A recently published opinion piece in The Hindu by Ajay Gudavarthy argued that Dalit politics today is taking a ‘rightward shift’. Scholars commenting on the questions of caste, Dalits and subaltern groups in general have always been tempted to make generalised claims based on theoretically convenient assumptions rather than empirical evidence. In recent years, liberal and left scholars have also developed a tendency to delegitimise the entire Dalit movement and politics on the basis of assumptions rather than strong empirical evidence. They have at times ended up supporting the Brahmanical propaganda carried out by the Sangh Parivar whose various outfits are desperately trying to incorporate Dalits into their Hindutva agenda. The current claim of rightward shift in Dalit politics also broadly falls in this category.

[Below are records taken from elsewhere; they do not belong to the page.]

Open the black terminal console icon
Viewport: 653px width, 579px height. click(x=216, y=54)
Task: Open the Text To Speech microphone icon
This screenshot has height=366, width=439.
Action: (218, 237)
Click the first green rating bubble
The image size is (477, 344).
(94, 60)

To examine the claim of rightward shift in Dalit politics, it is important to begin with the description of “right” and then look at the empirical reality. The right in India, as elsewhere, is associated with religious conservatism and withdrawal of the state from the economic arena. Secondly, it refers to those who uphold the Brahmanical social order and support caste system which continues to treat a section of the human population as untouchables. Thirdly, it is extremely averse to reservation policies that were in put in place as corrective measures against discrimination faced by Dalits. Lastly, the right— and specifically the Hindutva outfits— is associated with an extreme intolerance towards religious minorities such as Muslims and Christians.
The claim begins by referring to the involvement of Dalits in anti-Muslim riots in Uttar Pradesh. Brahmanical forces led by the RSS-BJP too trumpeted such claims during the 2002 anti-Muslim pogroms of Ahmedabad. These claims have been refuted by a thorough examination of the 2002 Ahmedabad riots by Raheel Dhattiwala and Michael Biggs in their paper The Political Logic of Ethnic Violence: The Anti-Muslim Pogrom in Gujarat, 2002 that was published in Politics and Society. Their study shows that, in contrast to the view propagated by the RSS-BJP, places with higher proportion of Dalits and tribals such as Tharad (25%) or Jhalod (47%) experienced fewer killings during the 2002 violence. And killings were more likely in places such as Visnagar and Himmatnagar where the proportion of Dalits and tribals was fewer (5 and 3 percent respectively) in comparison with the total population. It is also important to note the case of Ram-Rahim Nagar in Ahmedabad which is celebrated for being the most peaceful “Hindu-Muslim” neighbourhood at the height of anti-Muslim pogrom in 2002. In Ram-Rahim Nagar, Muslims constitute about 60 percent and the rest of the population is predominantly Dalits— a fact which gets overlooked because caste composition of the “Hindus” is rarely talked about. One can argue that since Ram-Rahim Nagar became a symbol of peaceful co-existence between Dalits and Muslims at the height of anti-Muslim violence in Ahmedabad it became important for the RSS-BJP to propagate that Dalits too actively participated in the pogroms. There is certainly no disagreement that due to the constant efforts by the Sangh Parivar to Hinduise Dalits and tribals a few of them may have participated in the anti-Muslim riots. However, to treat this information uncritically only lends strength to a misrepresentation put forth by the RSS-BJP.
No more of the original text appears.